Allis-Chalmers had considered going into the lawn-mowing business by designing and building its own line of riding garden tractors, the hefty minitractors that people ride while mowing their suburban lawns. Instead, rather than developing a new product line, the company decided to acquire a successful manufacturer, Simplicity Manufacturing, in a neighboring Wisconsin town. The Justice Department claimed that this decision was anticompetitive, in violation of the antitrust laws, because it removed Allis-Chalmers as a potential competitor with its own product line and reduced the choices available to the consumer. This legal theory was novel and potentially significant in a wide range of industries, but it turned on a simple factual question: Do riding garden tractors compete in the same market as ordinary power lawn mowers, which can be bought in any hardware store? If all power lawn mowers competed in a single market, the market was huge, and any anticompetitive 37effect of A-C’s purchase of Simplicity would be trivial. If, however, riding garden tractors were their own market, then the acquisition would be a significant anticompetitive development in a small market. Our job was to establish that the relevant market was all power lawn-mowing equipment—the $55 walk-behind power mower and the riding garden tractor that sold for several thousand dollars.

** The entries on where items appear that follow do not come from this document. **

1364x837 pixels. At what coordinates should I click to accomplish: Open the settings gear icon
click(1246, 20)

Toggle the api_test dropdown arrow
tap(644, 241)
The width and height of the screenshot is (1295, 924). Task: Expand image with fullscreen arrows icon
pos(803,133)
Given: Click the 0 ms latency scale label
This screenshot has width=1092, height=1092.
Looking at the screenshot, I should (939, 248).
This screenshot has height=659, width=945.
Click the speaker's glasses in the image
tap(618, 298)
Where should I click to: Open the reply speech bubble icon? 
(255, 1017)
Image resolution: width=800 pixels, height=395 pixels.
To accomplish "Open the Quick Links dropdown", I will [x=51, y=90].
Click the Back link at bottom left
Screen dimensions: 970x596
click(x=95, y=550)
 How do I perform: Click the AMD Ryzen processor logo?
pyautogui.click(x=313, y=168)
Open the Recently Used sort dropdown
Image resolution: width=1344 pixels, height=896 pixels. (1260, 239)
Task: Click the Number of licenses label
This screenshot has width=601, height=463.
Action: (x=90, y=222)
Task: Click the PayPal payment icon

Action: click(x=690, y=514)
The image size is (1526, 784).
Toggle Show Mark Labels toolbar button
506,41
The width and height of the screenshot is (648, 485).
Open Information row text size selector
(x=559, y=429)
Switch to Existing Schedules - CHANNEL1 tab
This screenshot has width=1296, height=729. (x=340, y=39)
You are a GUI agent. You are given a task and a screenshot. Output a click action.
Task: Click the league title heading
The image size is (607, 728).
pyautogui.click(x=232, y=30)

I spent weeks traveling around midwestern towns in the dead of winter, talking about lawn mowing to riding garden tractor dealers, lawn mower dealers, and manufacturers. I felt like Willy Loman on the road. Most of the people I spoke with were hostile to government interference in business, so they were naturally sympathetic to our client. I picked a half-dozen potential witnesses who saw the world our way and discarded the rest.

This case taught me how to travel well on an expense account. For the first—and only—time in my life, I flew first class. As we were sitting in the first-class cabin, enjoying a martini on a flight to Milwaukee, one of the partners I was working with told me, “They are lucky to have us working for them, coming to Milwaukee for a client conference when there is a foot of snow on the ground. They have no complaint if we travel first class. We’ll get to know the best restaurants in town. I’m just sorry that we have to eat so much sau-erbraten in Milwaukee. Too bad the place wasn’t settled by the French.”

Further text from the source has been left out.